Todo ésto se hizo a pesar del gobierno. La crisis económica de los últimos meses no la detectó el ejecutivo oportunamente y las medidas adoptadas hicieron que ésta tuviera efectos más devastadores para los chilenos.

El máximo ejemplo de la falta de visión del gobierno de Frei y la consiguiente reacción inadecuada, se produjo con el secuestro del Senador Pinochet, tema que trataremos en el capítulo siguiente.

El asesinado Senador Jaime Guzmán, refiriéndose al primer gobierno de la Concertación lo calificó de mediocre. Creo que esa denominación explica el accionar de la Concertación en sus primeros 10 años de gobierno.

En relación a la dependencia internacional de los partidos de la Concertación, podemos destacar que los Partidos Socialista, Demócratacristiano y Radical nunca han negado que han recibido apoyo económico de sus pares extranjeros y que tienen una estrecha, y muchas veces dependiente, relación con esas transnacionales políticas.

El partido Comunista, a pesar de no estar en la Concertación, es un valioso aliado de ésta en los momentos claves. Hoy no sería Presidente de la República Ricardo Lagos si no hubiera existido el decidido y vital apoyo en la segunda vuelta del P.C. a su candidatura.

Este partido es el más dependiente de todos los enumerados.

Cuando existió la Unión Soviética el Partido Comunista chileno dio claras demostraciones de sumisa obediencia. Nunca rechazo abiertamente el gigantesco genocidio que realizó el partido Comunista de la Union Sovietica y que significó la muerte de cien millones de seres humanos. Aplaudió las invasiones de Hungría, Checoslovaquia y Afganistán realizadas por esa potencia y que fueron repudiadas por todo el mundo no sometido a regímenes de corte totalitario.

Este mal entendido internacionalismo político sin duda erosiona algo que es fundamental para la sobrevivencia de una nación: una actitud de defensa clara e irrestricta de los valores patrios.

En el caso del secuestro del senador Pinochet se ha hecho evidente toda la vasta red del socialismo internacional. Los seguidores de esta transnacional política actuaron coordinadamente en Inglaterra, España y Chile y, cuando se vieron afligidos, sacaron a relucir un oscuro ministro de relaciones belga de esa tendencia política para que los ayudara a mantener vivo el caso.

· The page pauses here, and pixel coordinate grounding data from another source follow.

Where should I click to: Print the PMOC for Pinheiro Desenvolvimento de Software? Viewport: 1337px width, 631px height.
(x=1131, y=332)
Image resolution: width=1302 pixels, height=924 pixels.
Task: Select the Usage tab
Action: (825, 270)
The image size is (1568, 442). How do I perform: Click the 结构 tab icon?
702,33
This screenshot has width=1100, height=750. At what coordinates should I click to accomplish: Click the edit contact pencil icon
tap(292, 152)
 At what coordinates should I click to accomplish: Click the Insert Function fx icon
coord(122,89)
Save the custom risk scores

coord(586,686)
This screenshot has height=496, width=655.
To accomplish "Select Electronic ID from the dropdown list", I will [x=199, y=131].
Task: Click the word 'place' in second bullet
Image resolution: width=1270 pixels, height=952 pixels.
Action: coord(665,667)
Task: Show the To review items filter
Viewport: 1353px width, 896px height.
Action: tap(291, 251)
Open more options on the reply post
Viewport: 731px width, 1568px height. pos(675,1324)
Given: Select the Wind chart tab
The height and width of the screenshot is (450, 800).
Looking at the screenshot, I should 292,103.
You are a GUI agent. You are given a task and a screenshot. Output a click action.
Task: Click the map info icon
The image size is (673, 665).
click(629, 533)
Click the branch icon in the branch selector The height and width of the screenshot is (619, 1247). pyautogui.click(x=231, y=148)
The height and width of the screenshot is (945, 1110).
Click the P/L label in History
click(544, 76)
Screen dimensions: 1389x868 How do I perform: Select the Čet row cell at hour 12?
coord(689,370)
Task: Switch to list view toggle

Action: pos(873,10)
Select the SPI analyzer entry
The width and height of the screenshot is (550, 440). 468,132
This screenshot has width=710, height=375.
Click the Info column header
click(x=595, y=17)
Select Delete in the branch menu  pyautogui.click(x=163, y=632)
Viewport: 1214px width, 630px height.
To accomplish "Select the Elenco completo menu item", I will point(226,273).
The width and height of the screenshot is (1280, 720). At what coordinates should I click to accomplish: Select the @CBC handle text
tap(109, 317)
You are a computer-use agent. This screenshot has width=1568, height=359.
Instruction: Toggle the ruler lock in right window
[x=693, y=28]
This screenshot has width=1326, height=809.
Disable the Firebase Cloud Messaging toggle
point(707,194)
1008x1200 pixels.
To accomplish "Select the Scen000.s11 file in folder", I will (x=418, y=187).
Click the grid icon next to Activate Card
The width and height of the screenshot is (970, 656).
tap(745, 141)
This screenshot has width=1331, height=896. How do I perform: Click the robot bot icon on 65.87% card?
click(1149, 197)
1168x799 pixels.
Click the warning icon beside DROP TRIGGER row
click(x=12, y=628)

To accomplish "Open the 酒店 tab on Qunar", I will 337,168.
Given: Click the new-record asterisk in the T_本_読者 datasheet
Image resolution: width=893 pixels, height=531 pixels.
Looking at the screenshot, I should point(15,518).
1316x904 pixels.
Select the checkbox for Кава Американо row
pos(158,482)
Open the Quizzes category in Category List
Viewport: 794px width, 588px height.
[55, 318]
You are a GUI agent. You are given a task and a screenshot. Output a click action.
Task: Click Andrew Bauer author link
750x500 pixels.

En relación al tema de la dependencia internacional de los partidos políticos el senador Jaime Guzmán con mucha visión sostenía en un artículo publicado en el diario La Segunda en el mes de octubre de 1985. "El que ciertos dirigentes politicos chilenos se jacten del respaldo que han obtenido de diversas internacionales partidistas y gobiernos foráneos para el denominado "Acuerdo Nacional", ilustra cruda y penosamente lo que reprocho.
"Si esos políticos fueren gobierno en el futuro, con qué autoridad podrían exigir el respeto al principio de no intervención de otros Estados en nuestros asuntos internos, si ellos han ido a procurar tal injerencia en cuanto a opositores?
"La ineludible interdependencia mundial creciente debe asumirse sin lesionar la soberanía y la dignidad patrias, maxime tratándose de paises especialmente vulnerables ante los imperialismos".